*ZU LÖSENDE AUFGABE*:
Wie viele Adern braucht laut Quellenauszug ein Kabel, um einen 8-fach Taster mit 24 Volt samt seiner 8 LEDs zu verdrahten?

*QUELLENAUSZUG*:
-*-

# SPS Hausinstallation



## Dokurt (26 August 2011)

Hallo,
für meine Realisierung einer Totalrenovierung und Zentralisierung der E-Technik mithilfe einer SPS suche ich Installationsschalter mit mehr als 2 Tastern/Schaltern wie sie für Bussysteme erhältlich sind. Das Einfachste wären 8fach Taster, wie sie für Bussysteme angeboten werden, allerdings ohne Elektronik. Kann mir jemand Quellen nennen, von denen ich 8- oder 4-fach Taster mit Einbaugehäuse in eine Schalterdose beziehen kann?


----------



## Blockmove (26 August 2011)

Schau bei GIRA.
Da gibt es 3-Fach Wippentaster mit LED und Hintergrundbeleuchtung.
Du hast 6 Eingänge und 7 Ausgänge (6Taster + 1*Beleuchtung)

Gruß
Dieter


----------



## Lupo (26 August 2011)

Die Dinger gibt es eigentlich von allen namhaften Schalter-Herstellern - also GIRA, JUNG, BERKER, Busch-Jäger.

Ganz nett sind auch die 8fach-Taster von Berker - die lassen sich von Farbe und Ausführung auch mit dem Gira-Rahmen System55 und/oder Event kombinieren und können gut beschriftet werden (!!).

Da fällt mir noch etwas dazu ein :
Du kannst die Dinger alle ohne die Bus-Elektronik bekommen - deswegen haben die eigentlichen Elemente aber immer noch eine Elektronik "on Board" von der man wissen muss, wie sie funktioniert. Es wird nämlich nicht für jede Schalt- und Leuchtenfunktion eine Klemme/ein Draht zur Verfügung gestellt.


----------



## IBFS (26 August 2011)

Ganz Wichtig:

Um z.B. einen 8-Fach Taster 24Volt/DC (der ist schon ohne KNX-Buselektronik)
incl. der vorhandenen 8 LED hübsch zu verdrahten brauchst
du ein Kabel mit 18 Adern pro 8-fach Taster. 

http://www.voltus.de/out/1/html/0/dyn_images//doc/3224TSM_3236TSM_3248TSM.pdf

Zuraten würde ich dir da nicht wollen. 

Frank


----------



## wihelektriker (26 August 2011)

also ich hab von jung die 2248 und 2224 verwendet - gibts für viele programme. Funktioniert ganz gut, nur muss man die richtigen Leitungen legen, da dier Klemmen sehr klein sind.

-*-

*DATENZEILEN*:
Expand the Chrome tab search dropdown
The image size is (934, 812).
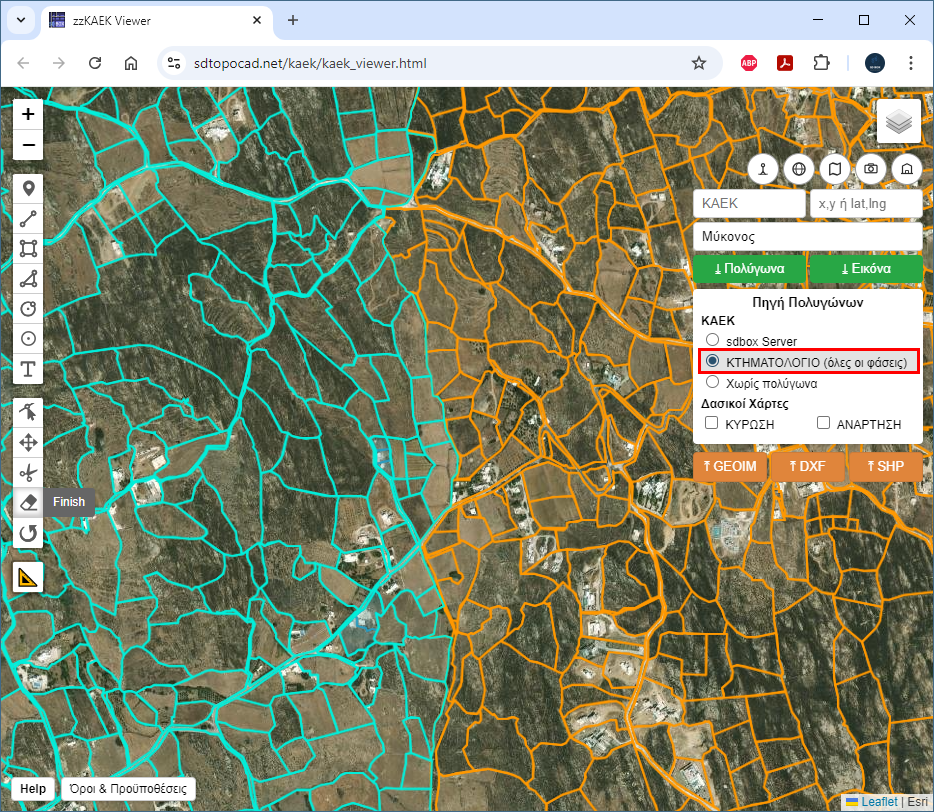[20, 20]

-*-

*VOLLSTÄNDIGE ANTWORT*:
18 Adern pro 8-fach Taster.